§ DATA TO USE
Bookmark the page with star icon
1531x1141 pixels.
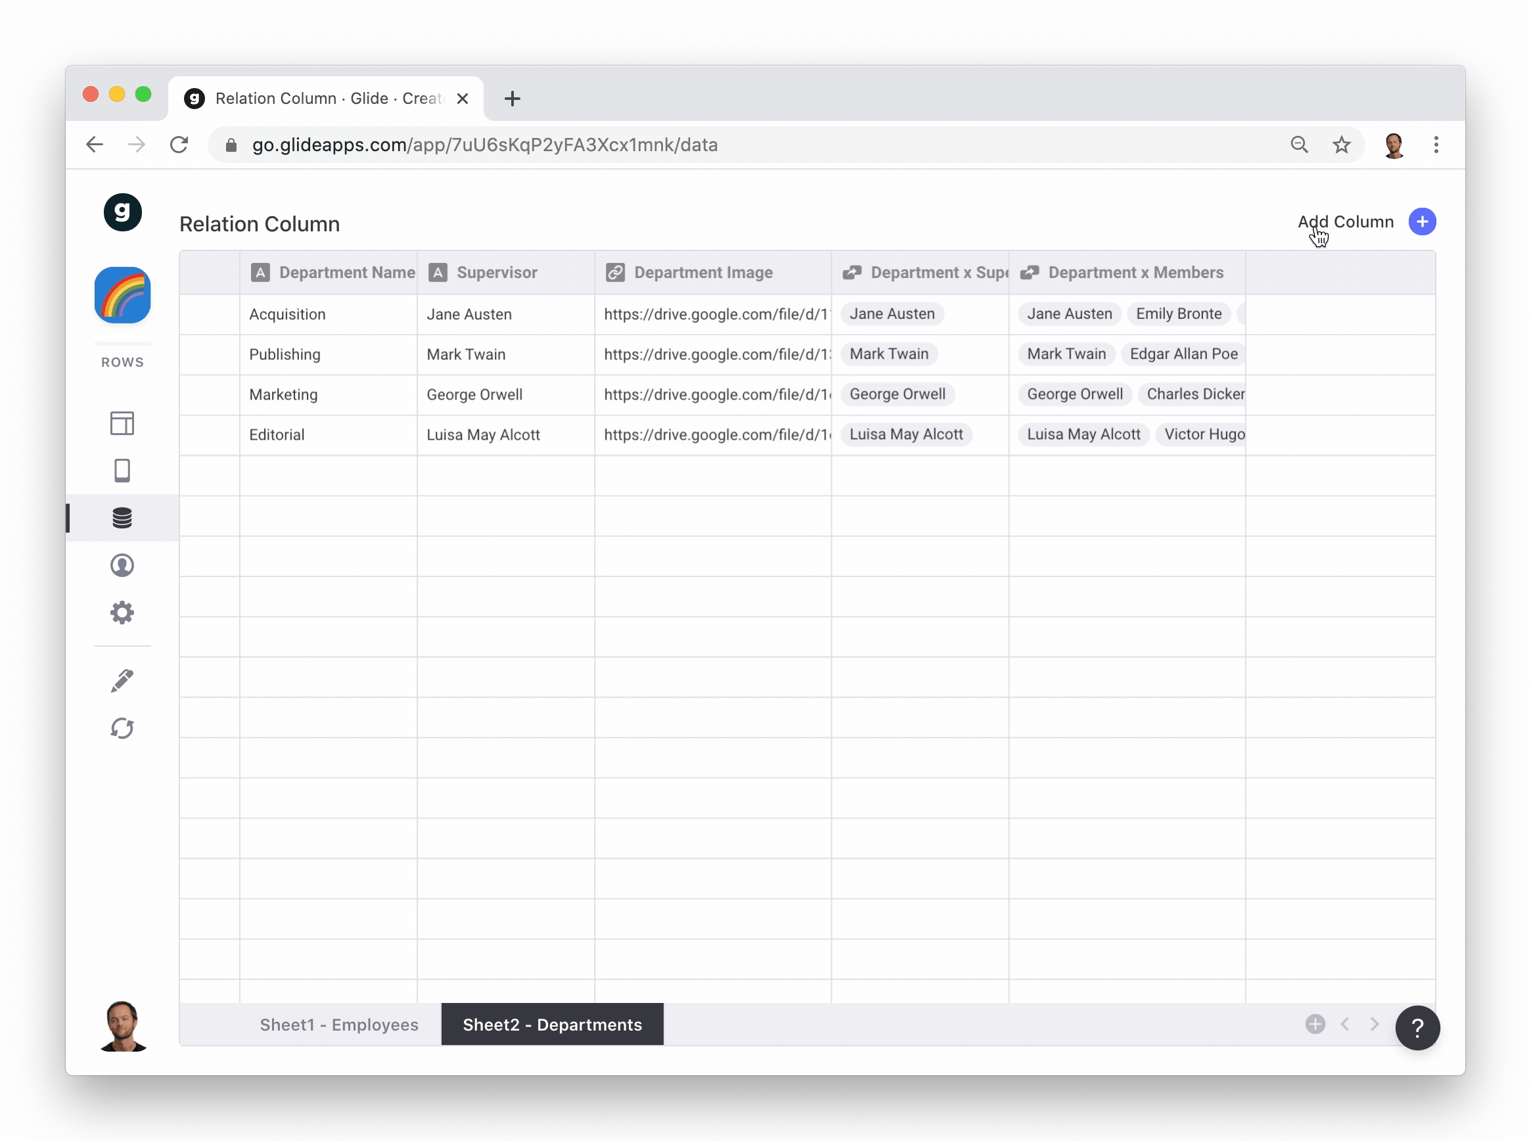(x=1340, y=145)
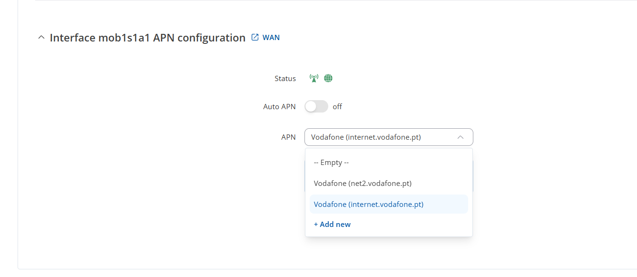Click '+ Add new' to create APN

pyautogui.click(x=332, y=225)
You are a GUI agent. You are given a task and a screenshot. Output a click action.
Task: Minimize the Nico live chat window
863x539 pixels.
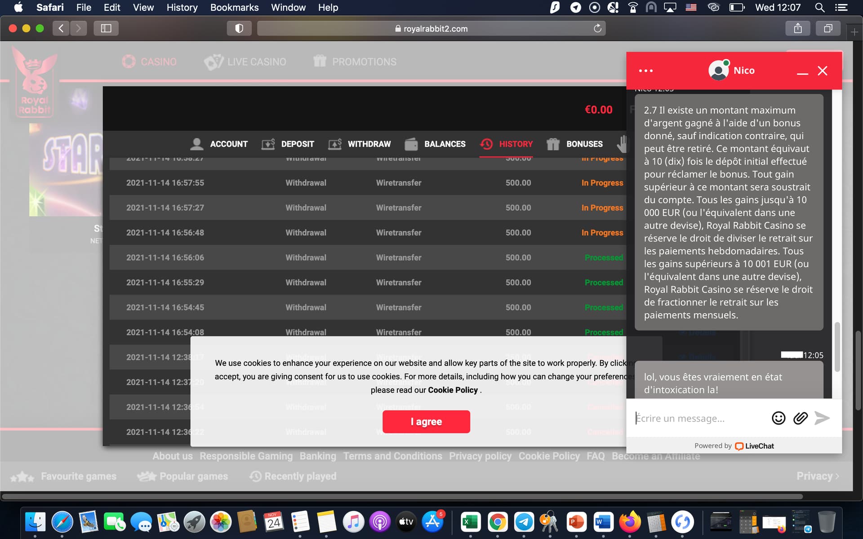pos(802,72)
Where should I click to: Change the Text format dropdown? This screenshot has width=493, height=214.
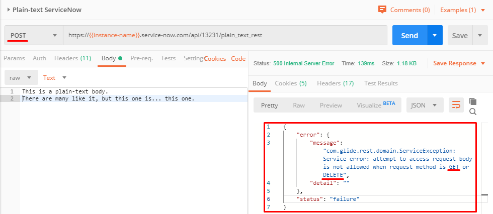pos(55,78)
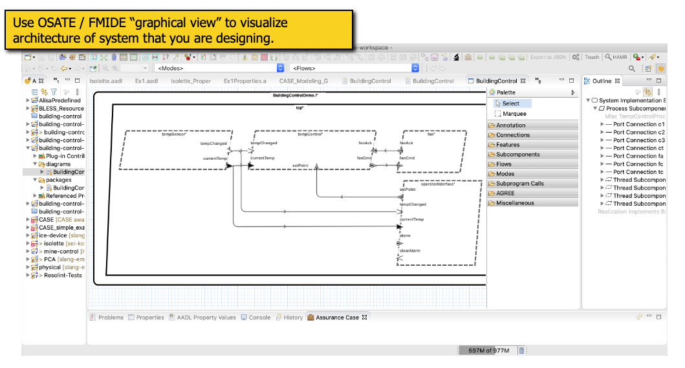This screenshot has height=368, width=685.
Task: Switch to the Isolette.aadl editor tab
Action: 104,81
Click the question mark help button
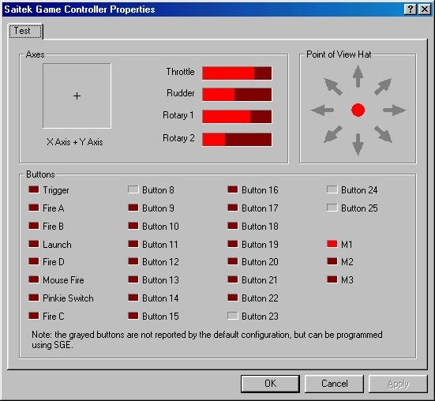435x401 pixels. coord(410,9)
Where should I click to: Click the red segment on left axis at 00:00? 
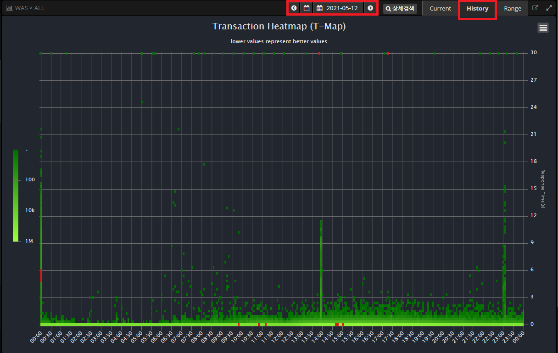41,275
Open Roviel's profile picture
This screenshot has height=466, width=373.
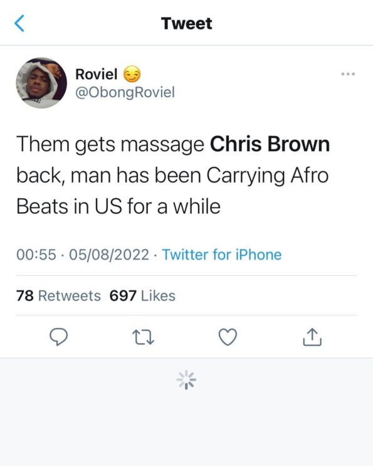[41, 83]
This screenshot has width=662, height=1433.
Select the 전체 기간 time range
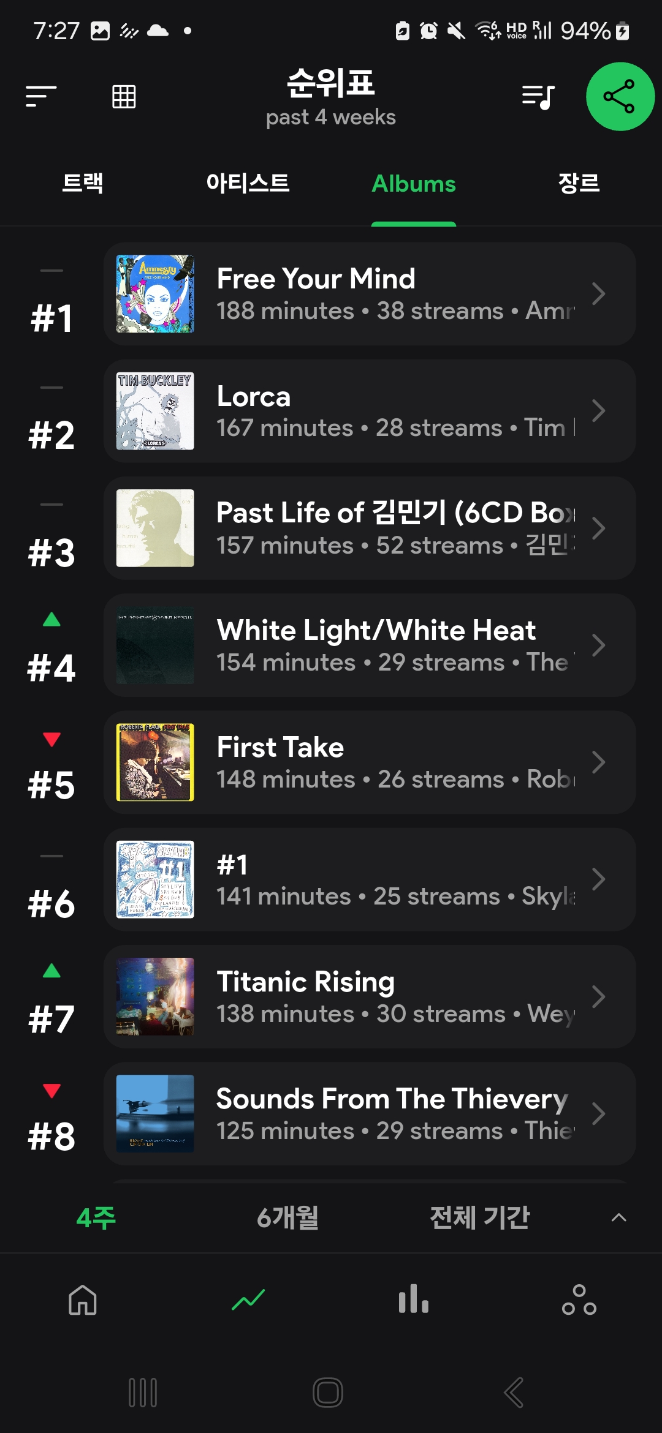(479, 1217)
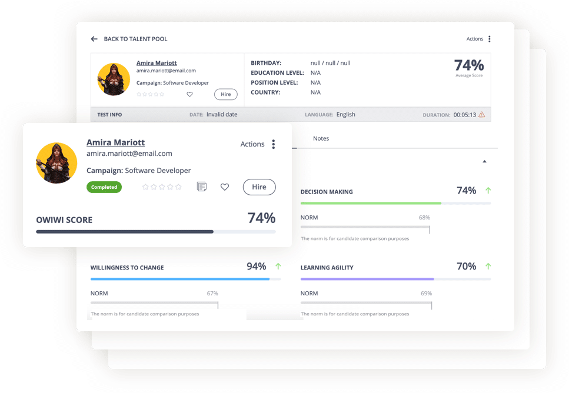Set the fifth rating star on the front candidate card

point(178,187)
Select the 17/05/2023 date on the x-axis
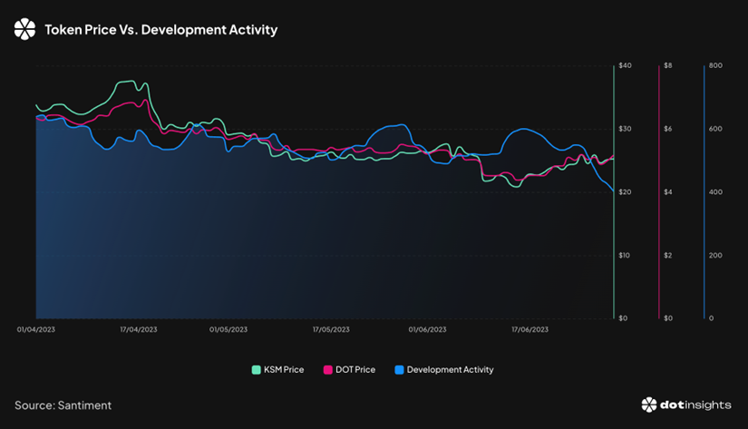The width and height of the screenshot is (748, 429). click(x=331, y=330)
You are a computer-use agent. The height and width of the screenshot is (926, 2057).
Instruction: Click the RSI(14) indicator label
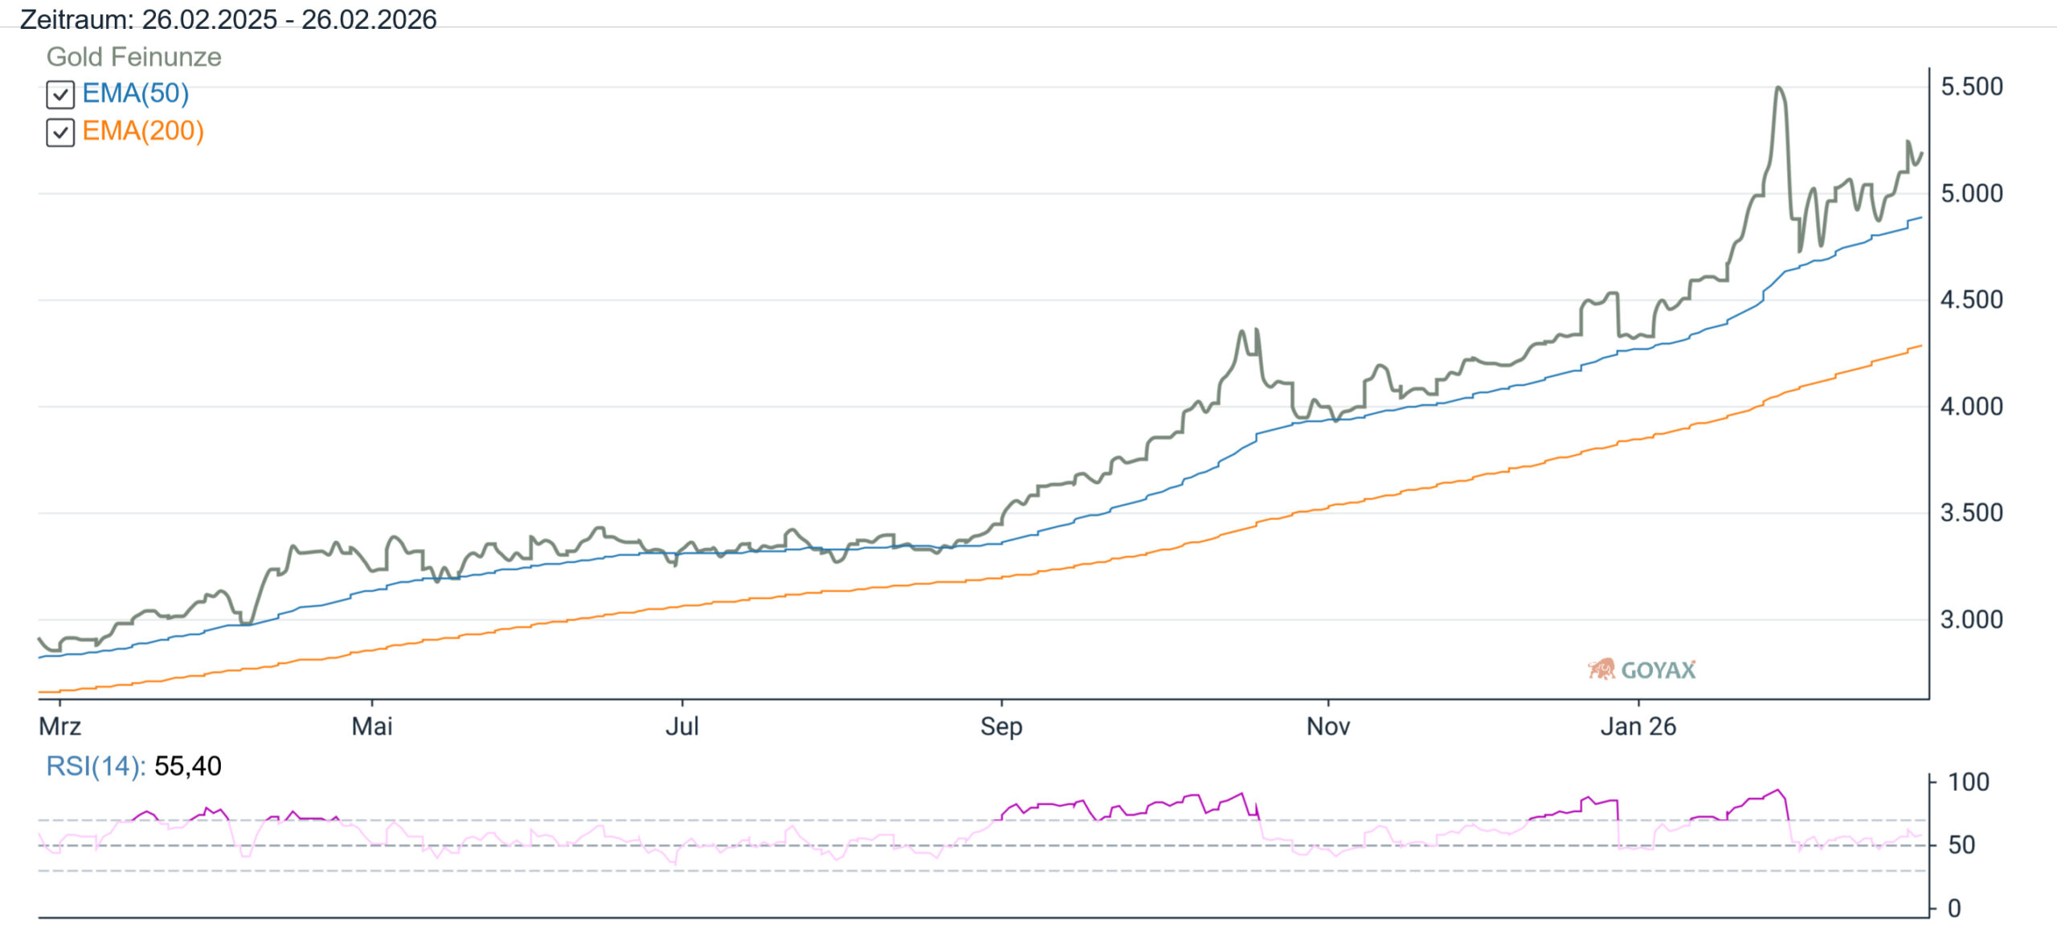(x=96, y=766)
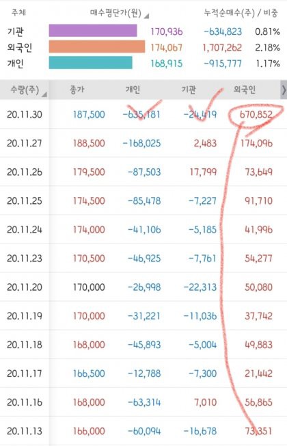Image resolution: width=287 pixels, height=446 pixels.
Task: Click the 누적순매수(주) / 비중 header
Action: (241, 13)
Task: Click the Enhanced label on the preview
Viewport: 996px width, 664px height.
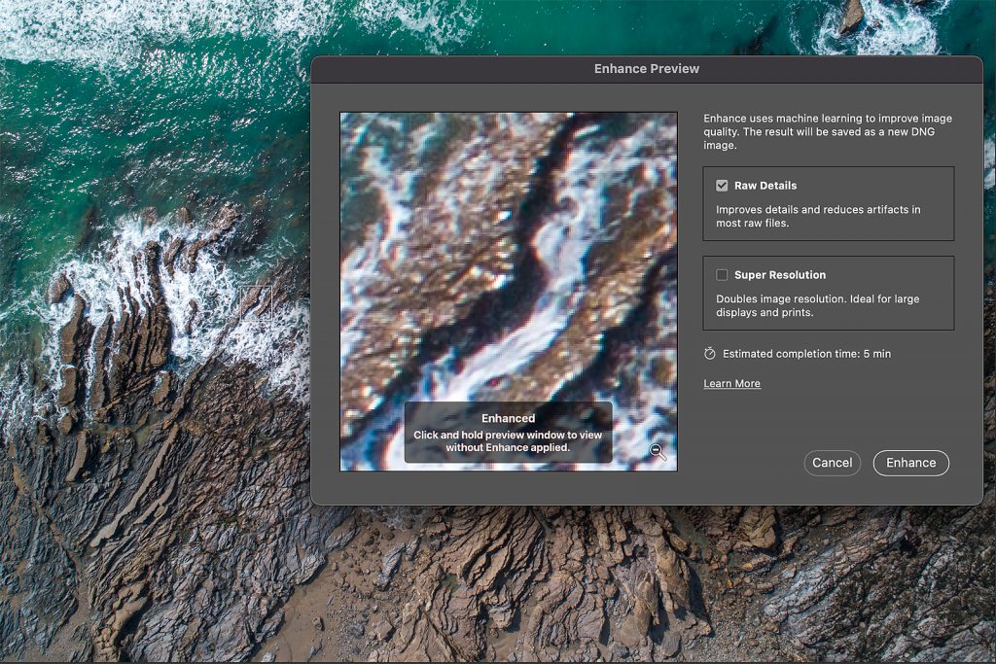Action: pos(508,418)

§ THE TASK
Print the lines exactly as they appear, starting with the first line of the records and continuing through the line that contains "point(178,187)", including both. Omit the pictures from your answer.

§ RESULT
Bookmark the page with star icon
1531x1141 pixels.
(x=1340, y=145)
Click '+ Add new' to create APN

pyautogui.click(x=332, y=225)
You are a GUI agent. You are given a task and a screenshot. Output a click action.
Task: Minimize the Nico live chat window
863x539 pixels.
pos(802,72)
Where should I click to: Change the Text format dropdown? This screenshot has width=493, height=214.
pos(55,78)
This screenshot has height=368, width=685.
Task: Switch to the Isolette.aadl editor tab
Action: 104,81
Click the question mark help button
435x401 pixels. coord(410,9)
Where should I click to: Click the red segment on left axis at 00:00? 
41,275
Open Roviel's profile picture
This screenshot has height=466, width=373.
[41, 83]
This screenshot has width=662, height=1433.
Select the 전체 기간 time range
(479, 1217)
Set the fifth rating star on the front candidate card

point(178,187)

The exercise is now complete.